Accelerators and coprocessors are proliferating in the datacenter, and it has been a boon for speeding up certain kinds of workloads and, in many cases, making machine learning or simulation jobs possible at scale for the first time. But ultimately, in a hybrid system, the processors and the accelerators have to share data, and moving it about is a pain in the neck.
Having the memory across these devices operate in a coherent manner – meaning that all devices can address all memory attached to those devices in a single, consistent way – is one of the holy grails of hybrid computing. There are, in fact, a number of ways that this is being done on hybrid systems today, and that is a problem of its own and one that the Coherent Connect Interconnect for Accelerators, or CCIX, consortium seeks to address.
It is a tall order, but one that AMD, ARM Holdings, Huawei Technologies, IBM, Mellanox Technologies, Qualcomm, and Xilinx are taking on, and if they succeed in creating a more open specification to link processors and accelerators (including functions on network cards or non-volatile storage) together with coherent memory, building hybrid systems will be significantly easier than it is today. The question we have, and that the CCIX has not yet answered, is precisely how this might be done.
IBM’s Coherent Processor Accelerator Interface, or CAPI, which was first made available on its Power8 processors, provides a blueprint for how this could be accomplished, and so does Nvidia’s NVLink interconnect.

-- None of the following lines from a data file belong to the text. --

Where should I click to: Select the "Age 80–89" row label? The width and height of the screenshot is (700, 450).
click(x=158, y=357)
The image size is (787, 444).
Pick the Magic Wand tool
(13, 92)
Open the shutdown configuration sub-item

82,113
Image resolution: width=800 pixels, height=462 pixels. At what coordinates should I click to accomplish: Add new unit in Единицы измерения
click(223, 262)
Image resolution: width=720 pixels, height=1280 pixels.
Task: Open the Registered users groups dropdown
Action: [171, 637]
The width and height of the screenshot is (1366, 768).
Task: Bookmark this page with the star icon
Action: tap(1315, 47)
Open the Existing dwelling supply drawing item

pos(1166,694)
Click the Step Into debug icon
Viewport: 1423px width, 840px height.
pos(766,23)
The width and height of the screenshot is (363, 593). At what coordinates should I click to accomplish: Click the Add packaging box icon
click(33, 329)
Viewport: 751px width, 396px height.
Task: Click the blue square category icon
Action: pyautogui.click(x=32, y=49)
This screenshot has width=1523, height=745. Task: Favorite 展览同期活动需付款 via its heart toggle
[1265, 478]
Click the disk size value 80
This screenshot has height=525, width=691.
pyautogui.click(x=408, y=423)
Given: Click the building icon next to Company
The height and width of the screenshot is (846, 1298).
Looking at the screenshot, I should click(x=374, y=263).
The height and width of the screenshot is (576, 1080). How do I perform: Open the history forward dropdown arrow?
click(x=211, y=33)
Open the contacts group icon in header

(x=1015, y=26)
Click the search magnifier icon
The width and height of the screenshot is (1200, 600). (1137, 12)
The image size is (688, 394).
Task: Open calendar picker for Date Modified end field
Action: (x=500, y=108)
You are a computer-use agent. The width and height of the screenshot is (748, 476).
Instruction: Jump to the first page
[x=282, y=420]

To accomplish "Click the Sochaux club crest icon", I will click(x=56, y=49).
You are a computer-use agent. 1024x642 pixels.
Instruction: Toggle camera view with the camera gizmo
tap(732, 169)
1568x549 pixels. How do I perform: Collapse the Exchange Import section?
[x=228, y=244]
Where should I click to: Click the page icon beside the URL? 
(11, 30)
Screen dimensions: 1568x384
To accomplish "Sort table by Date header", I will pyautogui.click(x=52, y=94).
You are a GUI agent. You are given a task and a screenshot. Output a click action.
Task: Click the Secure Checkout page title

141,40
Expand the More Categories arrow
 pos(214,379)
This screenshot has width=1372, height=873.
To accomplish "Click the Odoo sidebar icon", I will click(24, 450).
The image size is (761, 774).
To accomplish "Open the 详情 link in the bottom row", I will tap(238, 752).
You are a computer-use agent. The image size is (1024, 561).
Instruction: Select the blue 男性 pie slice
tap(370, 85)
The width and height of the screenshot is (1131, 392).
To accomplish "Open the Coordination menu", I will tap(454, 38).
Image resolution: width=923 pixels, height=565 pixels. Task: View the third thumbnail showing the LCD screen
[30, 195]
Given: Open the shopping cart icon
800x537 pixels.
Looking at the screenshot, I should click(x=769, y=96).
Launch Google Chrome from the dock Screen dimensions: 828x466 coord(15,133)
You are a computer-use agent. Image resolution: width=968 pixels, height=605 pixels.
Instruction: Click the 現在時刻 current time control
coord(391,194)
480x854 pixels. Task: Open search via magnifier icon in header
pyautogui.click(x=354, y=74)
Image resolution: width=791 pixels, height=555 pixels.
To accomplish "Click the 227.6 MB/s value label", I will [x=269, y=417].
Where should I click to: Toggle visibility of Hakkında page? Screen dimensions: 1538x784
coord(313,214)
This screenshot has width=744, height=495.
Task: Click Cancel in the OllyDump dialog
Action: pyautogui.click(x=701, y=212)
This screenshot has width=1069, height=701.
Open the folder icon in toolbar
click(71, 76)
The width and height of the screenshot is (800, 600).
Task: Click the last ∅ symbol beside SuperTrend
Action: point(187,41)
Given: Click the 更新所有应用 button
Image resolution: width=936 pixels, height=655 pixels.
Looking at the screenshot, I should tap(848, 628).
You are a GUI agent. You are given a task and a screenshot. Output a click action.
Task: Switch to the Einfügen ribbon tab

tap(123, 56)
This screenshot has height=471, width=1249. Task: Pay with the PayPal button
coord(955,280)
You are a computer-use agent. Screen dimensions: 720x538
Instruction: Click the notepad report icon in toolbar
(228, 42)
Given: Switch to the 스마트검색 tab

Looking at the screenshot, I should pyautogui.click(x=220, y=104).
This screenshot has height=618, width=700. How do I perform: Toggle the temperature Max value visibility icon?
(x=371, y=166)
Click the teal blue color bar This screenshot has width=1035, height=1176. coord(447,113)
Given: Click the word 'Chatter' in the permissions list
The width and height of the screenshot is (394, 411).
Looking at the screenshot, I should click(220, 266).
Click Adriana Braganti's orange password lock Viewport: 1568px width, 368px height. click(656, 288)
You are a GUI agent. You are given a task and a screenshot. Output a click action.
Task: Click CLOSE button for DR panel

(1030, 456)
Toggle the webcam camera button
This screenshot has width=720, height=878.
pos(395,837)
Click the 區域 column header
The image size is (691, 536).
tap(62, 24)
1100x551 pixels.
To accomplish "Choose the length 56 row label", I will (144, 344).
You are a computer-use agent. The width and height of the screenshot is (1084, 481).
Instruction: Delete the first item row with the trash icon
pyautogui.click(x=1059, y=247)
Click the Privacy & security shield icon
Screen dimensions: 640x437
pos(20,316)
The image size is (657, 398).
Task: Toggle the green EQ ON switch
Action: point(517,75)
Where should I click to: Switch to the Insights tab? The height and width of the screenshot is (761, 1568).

With CAPI, IBM has created a leaner and meaner coherency protocol that rides atop the PCI-Express peripheral interconnect and that allows accelerators like GPUs, DSPs, and FPGAs to link into the Power8 processor complex and address main memory in the server much like they would their own local memory (if they have any). Nvidia’s NVLink interconnect is another example of an interconnect that is not only used to attach devices to processors with coherency across the memory, but is also used to lash together multiple GPU accelerators so they can share memory in some fashion and more efficiently scale out applications running across those GPUs.
In its mission statement, the CCIX consortium outlined its goals, saying that it wanted to be able to accommodate both offload and bump-in-the-wire accelerators with this memory coherency while at the same time leveraging existing server interconnects and providing this coherency without the need for interrupts or drivers. The idea is also, as with CAPI, to provide higher bandwidth than current coherency protocols running on existing interfaces and at least an order of magnitude of improvement in latencies to make hybrid architectures even more attractive for running various kinds of workloads.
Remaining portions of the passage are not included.